Here are some key highlights and takeaways from the Laramie City Council’s Wednesday meeting:
Of the working group’s 23 members, about one-third will be members of law enforcement. Their inclusion on the working group does not equate their inclusion on an eventual oversight board — something oversight supporters will vehemently oppose if and when it’s discussed. There could have been even more police on the working group, as Laramie City Councilor Jessica Stalder suggested at one point bringing the total to 12, which would have been nearly half the group. Tracey Rosenlund of Albany County for Proper Policing said she understood law enforcement might have a role on the working group, providing insight from the field in question. “But this excessive representation will silence the vote of the community members,” she said. “This instills a similar structure to the current complaint that creates intimidation and limits members of the public’s willingness to speak openly and freely if it counters the typical police narrative.” A friendly amendment reduced Stalder’s proposal by four officers. The working group will have eight members of law enforcement, though from various roles.
Should Jessica Stalder recuse herself from votes about policing? Stalder preempted a discussion on that by acknowledging that the chief of police was her father, but added that for her to have a conflict of interest, she or her family would need to stand to gain financially from any decision before the board. Public commenter Sam Neumann, among others, objected and called on Stalder to recuse herself. “Although it is debatable whether this councilor stands to benefit financially from this measure, I think it’s clear they’re morally compromised on this issue due to their personal relationships,” he said.

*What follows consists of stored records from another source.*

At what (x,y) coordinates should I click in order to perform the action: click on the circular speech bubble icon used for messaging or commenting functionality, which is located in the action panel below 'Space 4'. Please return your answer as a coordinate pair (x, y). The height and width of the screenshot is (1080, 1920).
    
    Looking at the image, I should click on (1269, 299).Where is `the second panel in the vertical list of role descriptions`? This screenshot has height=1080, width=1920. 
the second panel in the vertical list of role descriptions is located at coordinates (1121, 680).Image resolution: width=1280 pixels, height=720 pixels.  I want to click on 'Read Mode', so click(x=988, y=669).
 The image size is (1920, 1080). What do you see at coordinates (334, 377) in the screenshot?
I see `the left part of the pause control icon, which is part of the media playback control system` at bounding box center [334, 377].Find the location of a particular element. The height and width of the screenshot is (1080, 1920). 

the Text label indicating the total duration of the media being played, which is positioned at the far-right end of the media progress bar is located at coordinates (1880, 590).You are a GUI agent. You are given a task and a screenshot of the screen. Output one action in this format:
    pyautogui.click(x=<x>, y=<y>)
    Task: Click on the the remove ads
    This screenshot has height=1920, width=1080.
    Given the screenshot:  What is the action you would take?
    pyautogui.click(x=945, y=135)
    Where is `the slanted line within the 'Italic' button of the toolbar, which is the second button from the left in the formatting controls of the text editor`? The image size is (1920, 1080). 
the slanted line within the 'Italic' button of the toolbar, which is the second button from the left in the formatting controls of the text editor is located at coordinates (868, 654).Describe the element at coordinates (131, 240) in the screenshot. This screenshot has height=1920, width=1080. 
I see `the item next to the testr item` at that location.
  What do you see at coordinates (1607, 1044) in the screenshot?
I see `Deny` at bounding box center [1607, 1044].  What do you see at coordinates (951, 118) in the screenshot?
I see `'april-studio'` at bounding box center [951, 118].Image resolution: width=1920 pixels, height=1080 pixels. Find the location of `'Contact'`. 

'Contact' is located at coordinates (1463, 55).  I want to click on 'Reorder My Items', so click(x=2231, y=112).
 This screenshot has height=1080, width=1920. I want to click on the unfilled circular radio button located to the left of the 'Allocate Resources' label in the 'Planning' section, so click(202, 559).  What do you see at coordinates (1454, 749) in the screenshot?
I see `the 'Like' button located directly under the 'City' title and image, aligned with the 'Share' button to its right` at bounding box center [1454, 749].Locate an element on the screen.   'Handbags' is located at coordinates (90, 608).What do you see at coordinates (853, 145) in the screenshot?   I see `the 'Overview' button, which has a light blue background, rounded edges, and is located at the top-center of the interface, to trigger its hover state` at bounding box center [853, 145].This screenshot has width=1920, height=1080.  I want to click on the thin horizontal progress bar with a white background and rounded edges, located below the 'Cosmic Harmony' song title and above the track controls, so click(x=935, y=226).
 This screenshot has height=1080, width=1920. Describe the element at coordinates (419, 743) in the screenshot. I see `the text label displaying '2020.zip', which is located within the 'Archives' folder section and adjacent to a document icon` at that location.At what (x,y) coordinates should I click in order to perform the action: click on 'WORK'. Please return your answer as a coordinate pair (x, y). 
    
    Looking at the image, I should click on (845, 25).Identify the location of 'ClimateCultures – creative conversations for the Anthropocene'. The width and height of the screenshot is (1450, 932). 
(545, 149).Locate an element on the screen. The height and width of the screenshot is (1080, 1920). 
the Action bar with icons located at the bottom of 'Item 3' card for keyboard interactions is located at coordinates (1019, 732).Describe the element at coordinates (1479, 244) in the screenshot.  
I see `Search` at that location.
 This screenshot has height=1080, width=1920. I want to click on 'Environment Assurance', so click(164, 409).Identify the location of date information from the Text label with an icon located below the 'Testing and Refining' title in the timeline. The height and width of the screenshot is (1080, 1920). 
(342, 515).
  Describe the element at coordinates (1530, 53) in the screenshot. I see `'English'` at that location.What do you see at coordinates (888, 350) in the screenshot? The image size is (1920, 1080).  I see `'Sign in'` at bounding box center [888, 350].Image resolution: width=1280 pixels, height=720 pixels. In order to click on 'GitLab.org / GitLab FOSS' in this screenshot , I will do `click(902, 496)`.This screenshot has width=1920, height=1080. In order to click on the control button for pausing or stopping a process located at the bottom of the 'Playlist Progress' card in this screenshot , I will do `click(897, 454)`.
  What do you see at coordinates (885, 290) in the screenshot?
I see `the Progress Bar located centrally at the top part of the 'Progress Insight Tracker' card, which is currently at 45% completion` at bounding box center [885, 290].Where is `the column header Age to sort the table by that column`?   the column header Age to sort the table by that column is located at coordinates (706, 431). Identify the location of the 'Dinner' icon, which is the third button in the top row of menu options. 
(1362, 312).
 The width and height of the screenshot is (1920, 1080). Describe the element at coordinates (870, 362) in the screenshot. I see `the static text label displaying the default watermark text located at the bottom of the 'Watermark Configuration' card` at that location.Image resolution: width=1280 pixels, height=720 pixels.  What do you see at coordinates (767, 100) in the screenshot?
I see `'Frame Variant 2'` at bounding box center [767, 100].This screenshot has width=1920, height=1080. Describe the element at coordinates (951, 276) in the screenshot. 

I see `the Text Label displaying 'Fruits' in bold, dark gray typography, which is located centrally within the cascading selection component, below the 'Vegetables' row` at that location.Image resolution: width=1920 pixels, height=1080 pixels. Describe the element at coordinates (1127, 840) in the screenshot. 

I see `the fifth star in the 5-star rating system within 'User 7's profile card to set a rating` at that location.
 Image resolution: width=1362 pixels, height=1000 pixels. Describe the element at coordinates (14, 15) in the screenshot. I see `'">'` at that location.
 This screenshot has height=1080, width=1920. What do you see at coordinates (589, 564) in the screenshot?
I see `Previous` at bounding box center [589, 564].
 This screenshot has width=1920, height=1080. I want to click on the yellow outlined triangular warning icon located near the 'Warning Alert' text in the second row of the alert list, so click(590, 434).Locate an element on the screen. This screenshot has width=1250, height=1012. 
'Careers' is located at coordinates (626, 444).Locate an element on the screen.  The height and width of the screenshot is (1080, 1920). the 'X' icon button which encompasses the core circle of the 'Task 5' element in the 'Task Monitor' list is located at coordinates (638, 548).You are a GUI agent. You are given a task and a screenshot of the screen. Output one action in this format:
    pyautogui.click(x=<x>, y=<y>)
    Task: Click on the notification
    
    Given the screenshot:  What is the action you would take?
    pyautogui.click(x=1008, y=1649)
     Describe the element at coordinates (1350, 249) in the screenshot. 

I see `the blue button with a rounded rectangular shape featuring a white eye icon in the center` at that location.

LPD Chief Dale Stalder came to the defense of his daughter and her right to vote on the matter. “When members of the public express that conflict of interest, that’s inappropriate,” he said. “In my profession, after 40-and-a-half years as a police officer, and the way that I raise my daughter — these things are separate. Professional and personal are kept separate. This is a personal matter for me at this point, when my daughter is attacked for a conflict of interest.” However, recent revelations about the councilor make some skeptical of the claim that Stalder’s personal connections do not influence her votes.
Jessica Stalder has recently misled the community about the nature of a separate personal relationship. Following the publication of a detailed investigative feature about the councilor’s business partner, Maximus Bossarei, Jessica Stalder wrote in the Laramie Boomerang and on her public Facebook page, “I do not have an ownership interest in any of the properties that were the subject of the recent Laramie Boomerang article, nor do I work for (Bossarei) or his company.” Shortly after, two separate documents emerged, showing that Stalder signed her name on bills of deposit, explicitly representing Bossarei’s company, MBRE Management. Public commenters at Laramie City Council meetings are not allowed to speak directly about this matter, given the council’s strict rules against making personal attacks. Stalder helped kill a motion two years ago that would have seen the council considering rental regulations. This is despite her business partner Bossarei’s reputation for renting run-down apartments and her declaration that “from time to time, I recuse myself due to a personal conflict on matters before the council. I will continue to do that.”
In the moments before the monumental vote, Mayor Paul Weaver made a plea for respect between opponents and supporters of police oversight. “Everybody who lives in Laramie should be disturbed by the lack of respect and general contempt different parts of this community have frequently shown to each other over the course of the last year,” he said. “It’s not just concerning: it’s frightening.” Weaver cited everything from vicious social media comments to the brandishing of weapons in the street. “This is a city of 35,000 neighbors, friends, teachers, students, customers, businesses, employers, employees — all of those people are equal citizens with the same set of rights under all of the law,” Weaver said. “Laramie needs everyone, all of you. And Laramie needs you to respect each other and recognize individual dignity.”